[Data items]
>> Start

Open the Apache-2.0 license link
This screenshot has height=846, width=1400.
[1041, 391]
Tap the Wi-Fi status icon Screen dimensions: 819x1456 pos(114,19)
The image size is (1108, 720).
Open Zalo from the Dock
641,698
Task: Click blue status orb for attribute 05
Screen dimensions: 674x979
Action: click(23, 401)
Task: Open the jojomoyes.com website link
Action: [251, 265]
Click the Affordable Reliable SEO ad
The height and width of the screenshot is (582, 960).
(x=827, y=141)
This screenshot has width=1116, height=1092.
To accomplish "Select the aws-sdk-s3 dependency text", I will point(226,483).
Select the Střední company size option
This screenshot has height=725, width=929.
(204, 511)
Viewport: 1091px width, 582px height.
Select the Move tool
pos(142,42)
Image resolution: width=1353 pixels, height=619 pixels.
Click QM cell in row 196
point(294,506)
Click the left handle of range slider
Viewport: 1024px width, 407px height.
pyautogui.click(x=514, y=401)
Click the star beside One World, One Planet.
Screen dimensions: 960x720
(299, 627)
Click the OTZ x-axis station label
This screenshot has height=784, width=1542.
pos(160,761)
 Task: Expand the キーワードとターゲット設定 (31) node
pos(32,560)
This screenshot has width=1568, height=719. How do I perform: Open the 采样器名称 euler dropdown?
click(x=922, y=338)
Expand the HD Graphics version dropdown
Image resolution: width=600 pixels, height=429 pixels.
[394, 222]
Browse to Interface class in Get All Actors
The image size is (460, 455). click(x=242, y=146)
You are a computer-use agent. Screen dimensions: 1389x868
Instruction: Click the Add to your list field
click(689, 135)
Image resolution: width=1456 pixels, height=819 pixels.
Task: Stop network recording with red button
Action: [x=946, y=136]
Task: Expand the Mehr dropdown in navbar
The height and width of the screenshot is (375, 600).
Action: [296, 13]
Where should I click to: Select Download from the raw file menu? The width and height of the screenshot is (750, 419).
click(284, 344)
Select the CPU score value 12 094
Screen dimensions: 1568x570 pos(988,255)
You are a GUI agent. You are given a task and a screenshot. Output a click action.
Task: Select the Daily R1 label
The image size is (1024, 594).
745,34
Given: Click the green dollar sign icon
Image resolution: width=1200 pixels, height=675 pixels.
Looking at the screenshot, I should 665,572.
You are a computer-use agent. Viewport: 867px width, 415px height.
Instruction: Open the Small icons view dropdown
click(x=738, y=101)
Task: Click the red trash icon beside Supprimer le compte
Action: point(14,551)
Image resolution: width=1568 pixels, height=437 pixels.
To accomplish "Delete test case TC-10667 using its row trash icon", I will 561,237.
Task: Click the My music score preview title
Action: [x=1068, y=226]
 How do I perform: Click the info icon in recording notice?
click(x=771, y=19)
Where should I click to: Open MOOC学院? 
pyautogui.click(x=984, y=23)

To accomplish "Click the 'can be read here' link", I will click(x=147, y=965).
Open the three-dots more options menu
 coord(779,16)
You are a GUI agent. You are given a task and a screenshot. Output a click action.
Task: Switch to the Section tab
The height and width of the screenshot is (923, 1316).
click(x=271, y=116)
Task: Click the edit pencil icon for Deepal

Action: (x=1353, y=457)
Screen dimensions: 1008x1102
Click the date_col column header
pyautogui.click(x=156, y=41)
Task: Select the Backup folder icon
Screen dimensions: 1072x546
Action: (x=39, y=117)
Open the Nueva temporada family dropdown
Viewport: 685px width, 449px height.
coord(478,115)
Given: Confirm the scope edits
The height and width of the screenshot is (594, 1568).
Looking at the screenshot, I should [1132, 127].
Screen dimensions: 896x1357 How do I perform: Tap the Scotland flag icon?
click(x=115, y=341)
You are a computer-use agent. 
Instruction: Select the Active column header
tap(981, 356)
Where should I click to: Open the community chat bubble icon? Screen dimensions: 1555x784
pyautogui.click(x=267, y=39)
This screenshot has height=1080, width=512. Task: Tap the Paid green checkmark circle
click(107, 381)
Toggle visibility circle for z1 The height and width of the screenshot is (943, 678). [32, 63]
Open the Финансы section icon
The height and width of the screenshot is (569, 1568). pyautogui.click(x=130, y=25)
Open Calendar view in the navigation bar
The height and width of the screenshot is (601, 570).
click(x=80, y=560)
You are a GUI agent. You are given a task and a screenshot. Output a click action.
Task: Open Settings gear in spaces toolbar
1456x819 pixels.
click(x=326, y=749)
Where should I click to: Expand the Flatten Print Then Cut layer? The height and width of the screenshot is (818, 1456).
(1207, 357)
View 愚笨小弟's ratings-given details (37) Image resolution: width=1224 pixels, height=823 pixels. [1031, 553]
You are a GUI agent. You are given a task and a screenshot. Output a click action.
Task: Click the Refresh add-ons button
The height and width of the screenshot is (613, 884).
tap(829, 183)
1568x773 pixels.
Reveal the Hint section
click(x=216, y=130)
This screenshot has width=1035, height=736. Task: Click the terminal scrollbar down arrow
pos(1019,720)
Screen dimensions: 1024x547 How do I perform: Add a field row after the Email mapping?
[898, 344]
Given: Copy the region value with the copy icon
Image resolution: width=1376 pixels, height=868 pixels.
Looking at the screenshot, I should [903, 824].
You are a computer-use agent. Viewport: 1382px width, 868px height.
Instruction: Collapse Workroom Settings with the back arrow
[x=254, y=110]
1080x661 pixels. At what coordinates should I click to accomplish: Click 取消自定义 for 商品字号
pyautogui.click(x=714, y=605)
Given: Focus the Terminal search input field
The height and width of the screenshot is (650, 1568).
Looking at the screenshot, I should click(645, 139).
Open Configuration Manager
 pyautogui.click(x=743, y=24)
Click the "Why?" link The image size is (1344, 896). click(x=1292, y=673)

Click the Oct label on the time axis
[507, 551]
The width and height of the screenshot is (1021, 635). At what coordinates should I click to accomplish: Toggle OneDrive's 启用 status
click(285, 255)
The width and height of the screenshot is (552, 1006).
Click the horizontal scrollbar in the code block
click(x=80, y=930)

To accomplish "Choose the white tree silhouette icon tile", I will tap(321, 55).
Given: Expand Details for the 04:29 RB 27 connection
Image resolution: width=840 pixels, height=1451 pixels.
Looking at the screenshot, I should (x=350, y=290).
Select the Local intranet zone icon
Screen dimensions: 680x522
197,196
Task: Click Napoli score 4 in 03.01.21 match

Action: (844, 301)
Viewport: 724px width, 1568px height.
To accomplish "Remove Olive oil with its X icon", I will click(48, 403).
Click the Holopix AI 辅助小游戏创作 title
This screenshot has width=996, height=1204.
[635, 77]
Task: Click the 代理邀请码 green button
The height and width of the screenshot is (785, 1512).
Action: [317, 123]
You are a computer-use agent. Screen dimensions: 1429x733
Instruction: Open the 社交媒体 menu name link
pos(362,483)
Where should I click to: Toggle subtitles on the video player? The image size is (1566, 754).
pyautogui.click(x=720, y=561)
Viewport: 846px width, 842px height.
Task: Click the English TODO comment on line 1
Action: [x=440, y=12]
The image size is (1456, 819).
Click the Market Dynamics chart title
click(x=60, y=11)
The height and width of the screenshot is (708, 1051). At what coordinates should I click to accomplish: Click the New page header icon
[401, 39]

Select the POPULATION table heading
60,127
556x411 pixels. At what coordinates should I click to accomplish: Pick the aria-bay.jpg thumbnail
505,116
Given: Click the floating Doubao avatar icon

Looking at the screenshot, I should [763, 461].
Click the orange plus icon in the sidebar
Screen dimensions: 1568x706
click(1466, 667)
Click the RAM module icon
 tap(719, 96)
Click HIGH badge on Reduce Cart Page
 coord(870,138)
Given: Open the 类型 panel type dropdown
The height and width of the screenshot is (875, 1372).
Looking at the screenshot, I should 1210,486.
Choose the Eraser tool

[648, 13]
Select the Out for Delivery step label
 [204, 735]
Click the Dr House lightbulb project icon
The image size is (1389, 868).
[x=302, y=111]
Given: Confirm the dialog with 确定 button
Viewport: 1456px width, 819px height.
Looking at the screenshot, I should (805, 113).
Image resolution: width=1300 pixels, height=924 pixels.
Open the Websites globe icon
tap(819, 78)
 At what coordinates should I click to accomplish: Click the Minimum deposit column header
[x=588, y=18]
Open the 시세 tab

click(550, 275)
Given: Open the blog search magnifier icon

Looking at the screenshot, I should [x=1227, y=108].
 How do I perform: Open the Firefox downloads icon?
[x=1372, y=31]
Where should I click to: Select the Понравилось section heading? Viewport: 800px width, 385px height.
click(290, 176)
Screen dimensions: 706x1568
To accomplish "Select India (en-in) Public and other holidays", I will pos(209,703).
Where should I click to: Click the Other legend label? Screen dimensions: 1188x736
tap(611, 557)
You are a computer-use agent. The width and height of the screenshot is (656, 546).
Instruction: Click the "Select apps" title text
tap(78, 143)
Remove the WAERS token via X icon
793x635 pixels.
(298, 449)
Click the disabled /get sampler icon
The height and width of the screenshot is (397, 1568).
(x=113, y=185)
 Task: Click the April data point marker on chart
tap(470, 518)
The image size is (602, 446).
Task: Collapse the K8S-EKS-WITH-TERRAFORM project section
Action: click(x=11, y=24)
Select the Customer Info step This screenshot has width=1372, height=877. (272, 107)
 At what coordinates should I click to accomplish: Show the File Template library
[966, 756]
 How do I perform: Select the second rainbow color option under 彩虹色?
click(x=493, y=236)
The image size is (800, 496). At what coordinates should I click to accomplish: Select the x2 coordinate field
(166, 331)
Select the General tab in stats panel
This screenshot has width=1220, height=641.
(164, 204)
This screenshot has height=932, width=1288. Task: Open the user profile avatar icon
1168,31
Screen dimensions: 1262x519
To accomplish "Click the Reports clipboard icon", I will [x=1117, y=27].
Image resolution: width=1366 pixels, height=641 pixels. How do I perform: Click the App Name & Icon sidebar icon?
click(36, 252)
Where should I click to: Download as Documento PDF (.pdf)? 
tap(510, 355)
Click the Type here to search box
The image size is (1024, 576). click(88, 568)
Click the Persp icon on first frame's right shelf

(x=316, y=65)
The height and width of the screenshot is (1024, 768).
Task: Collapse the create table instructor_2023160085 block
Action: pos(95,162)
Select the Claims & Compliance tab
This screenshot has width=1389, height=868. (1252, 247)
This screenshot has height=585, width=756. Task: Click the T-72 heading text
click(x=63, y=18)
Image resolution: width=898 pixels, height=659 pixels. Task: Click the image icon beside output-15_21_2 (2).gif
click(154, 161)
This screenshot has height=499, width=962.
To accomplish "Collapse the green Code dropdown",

>> End

Repeat the rows from the line with "Given: Confirm the dialog with 确定 button" up to and including the line with "tap(510, 355)".

Given: Confirm the dialog with 确定 button
Viewport: 1456px width, 819px height.
Looking at the screenshot, I should (805, 113).
Image resolution: width=1300 pixels, height=924 pixels.
Open the Websites globe icon
tap(819, 78)
 At what coordinates should I click to accomplish: Click the Minimum deposit column header
[x=588, y=18]
Open the 시세 tab

click(550, 275)
Given: Open the blog search magnifier icon

Looking at the screenshot, I should [x=1227, y=108].
 How do I perform: Open the Firefox downloads icon?
[x=1372, y=31]
Where should I click to: Select the Понравилось section heading? Viewport: 800px width, 385px height.
click(290, 176)
Screen dimensions: 706x1568
To accomplish "Select India (en-in) Public and other holidays", I will pos(209,703).
Where should I click to: Click the Other legend label? Screen dimensions: 1188x736
tap(611, 557)
You are a computer-use agent. The width and height of the screenshot is (656, 546).
Instruction: Click the "Select apps" title text
tap(78, 143)
Remove the WAERS token via X icon
793x635 pixels.
(298, 449)
Click the disabled /get sampler icon
The height and width of the screenshot is (397, 1568).
(x=113, y=185)
 Task: Click the April data point marker on chart
tap(470, 518)
The image size is (602, 446).
Task: Collapse the K8S-EKS-WITH-TERRAFORM project section
Action: click(x=11, y=24)
Select the Customer Info step This screenshot has width=1372, height=877. (272, 107)
 At what coordinates should I click to accomplish: Show the File Template library
[966, 756]
 How do I perform: Select the second rainbow color option under 彩虹色?
click(x=493, y=236)
The image size is (800, 496). At what coordinates should I click to accomplish: Select the x2 coordinate field
(166, 331)
Select the General tab in stats panel
This screenshot has width=1220, height=641.
(164, 204)
This screenshot has height=932, width=1288. Task: Open the user profile avatar icon
1168,31
Screen dimensions: 1262x519
To accomplish "Click the Reports clipboard icon", I will [x=1117, y=27].
Image resolution: width=1366 pixels, height=641 pixels. How do I perform: Click the App Name & Icon sidebar icon?
click(36, 252)
Where should I click to: Download as Documento PDF (.pdf)? 
tap(510, 355)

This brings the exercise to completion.